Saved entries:
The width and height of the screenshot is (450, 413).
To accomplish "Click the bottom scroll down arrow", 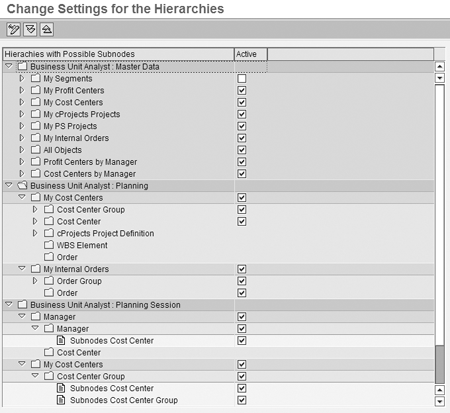I will click(440, 401).
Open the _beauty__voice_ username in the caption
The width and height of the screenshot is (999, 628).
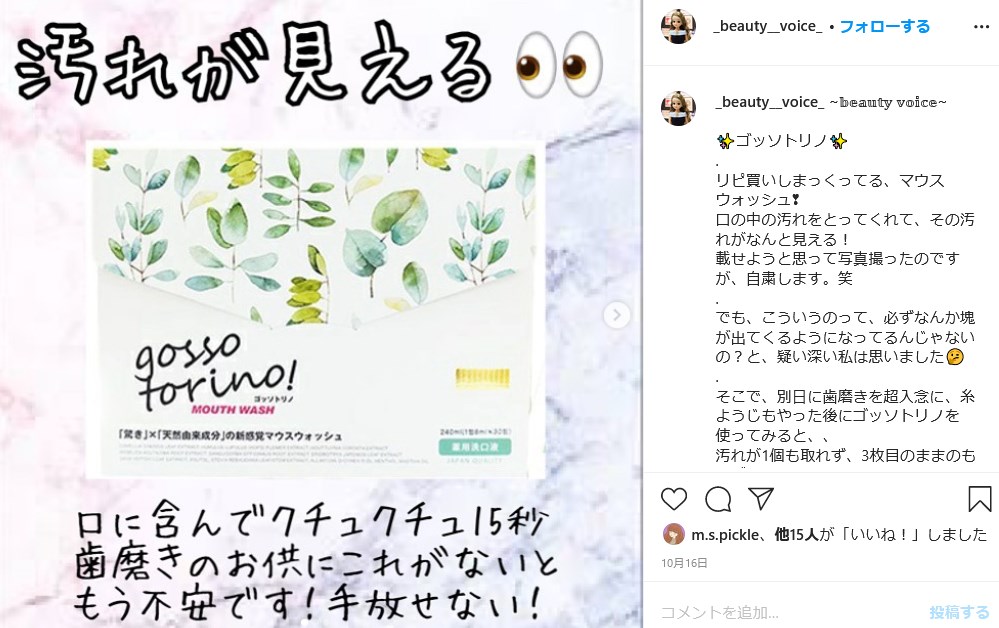tap(770, 102)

_PROBLEM STATEMENT_. Reproduce exactly and only the lines from the line that contains "Open the _beauty__voice_" to the end of the data above, both ends included. No pictures go in the copy.

_ANSWER SECTION_.
Open the _beauty__voice_ username in the caption
The width and height of the screenshot is (999, 628).
tap(770, 102)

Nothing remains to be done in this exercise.